In Element avidity sequencing, the avidite is a large molecular construct, comprising a fluorescently labeled protein core connected to some number of (identical) nucleotides via flexible linker regions. Each of these nucleotide groups can be independently recruited by a polymerase bound to a polony, and positioned based on base-pairing interactions. While each of these nucleotide:template:polymerase interactions is too weak and transient to sustain a strong signal, the avidite as a whole is bound to the polony via multiple such interactions, producing a strong and stable interaction overall.
Example avidite structure from the avidity sequencing paper. The core of the molecule consists of fluorescently labeled streptavidin, bound to linker regions via streptavidin:biotin interactions. Three of the four linkers shown here end in nucleotides (specifically, adenosine); the fourth mediates core:core interactions to produce an even larger avidite complex.
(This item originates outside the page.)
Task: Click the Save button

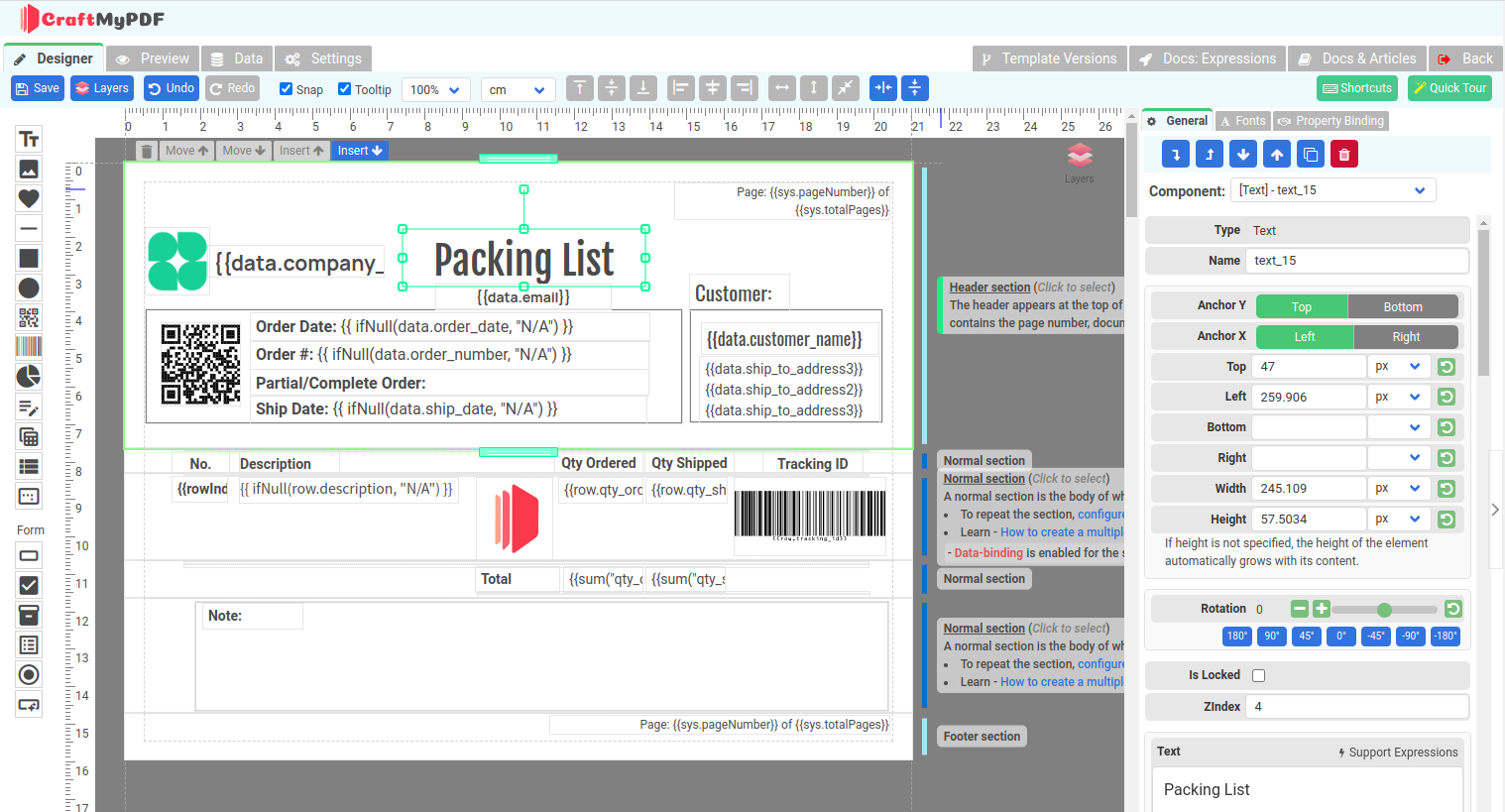Action: point(37,88)
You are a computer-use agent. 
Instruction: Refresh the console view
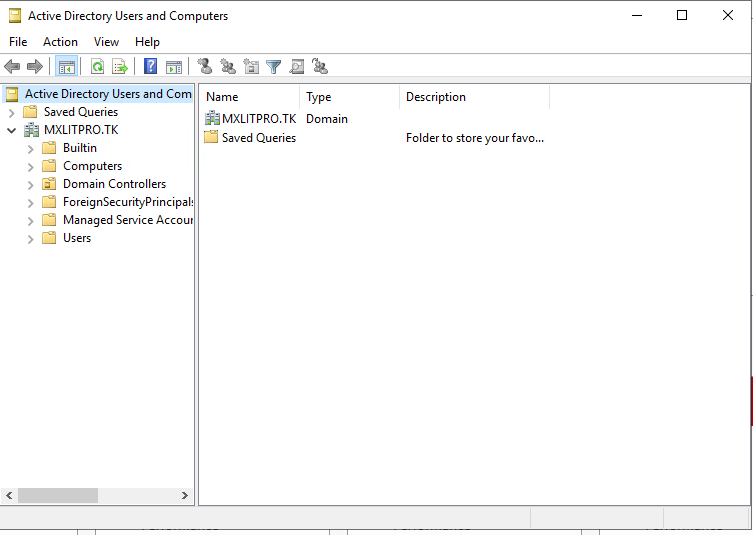click(x=97, y=67)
Example avidite arm structure, with biotin at one end (top-left) and adenosine at the other (bottom-right).
The base-calling phase of the avidity sequencing cycle thus proceeds as follows:
Prior to the base-calling phase, the polymerase and nucleotides involved in the elongation phase are detached and washed away.
The flow cell is then washed with a mixture containing an engineered polymerase as well as four fluorescently-labeled avidites (one each for A, C, G and T). The engineered polymerase (henceforth the avidite-binding polymerase, or ABP) is distinct from that used for elongation, and is capable of binding a template strand and recruiting a complementary nucleotide, but not capable of incorporation.
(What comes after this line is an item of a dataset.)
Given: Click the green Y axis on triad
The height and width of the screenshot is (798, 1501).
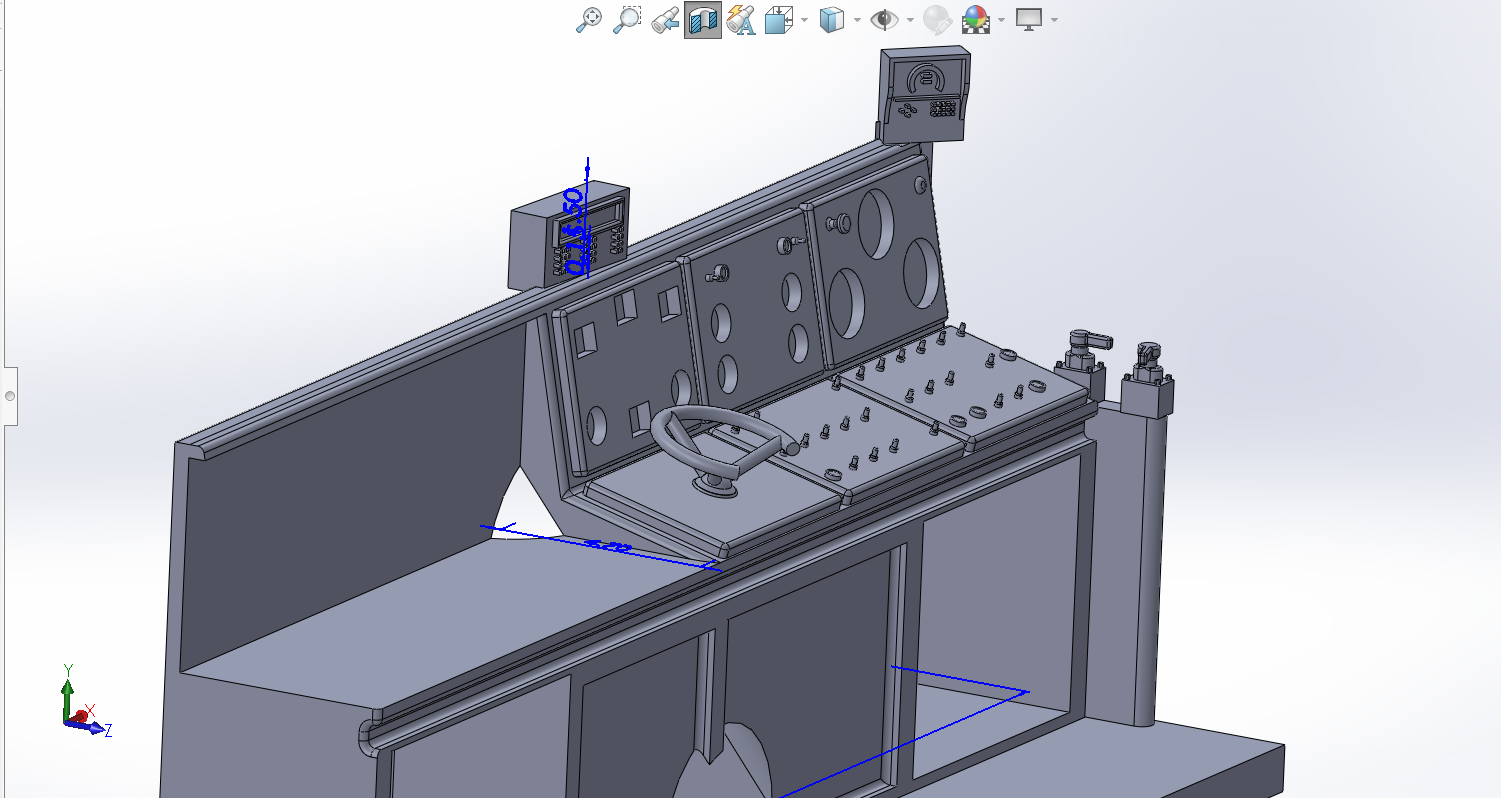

The ABPs bind to the double-stranded regions of each polony and position themselves at the boundary with the single-stranded template region. They then attempt to recruit nucleotides complementary to the next position on the template strand. The only nucleotides available are those attached to the avidites, which are thus recruited.
Since each copy of the template sequence in each polony is synchronized, each polymerase bound to each polony attempts to recruit the same nucleotide type, and thus interacts with the same type of avidite. Each avidite molecule is thus recruited to multiple points on the polony, producing a stable overall interaction.
Multiple copies of the same avidite molecule are thus recruited to each polony, producing a strong and uniform fluorescent signal.
The flow cell is then imaged to identify the avidite bound to each polony, and thus the next nucleotide in each read. After this, the ABPs and avidites are detached and washed away, and the cycle proceeds to the next elongation phase (see above).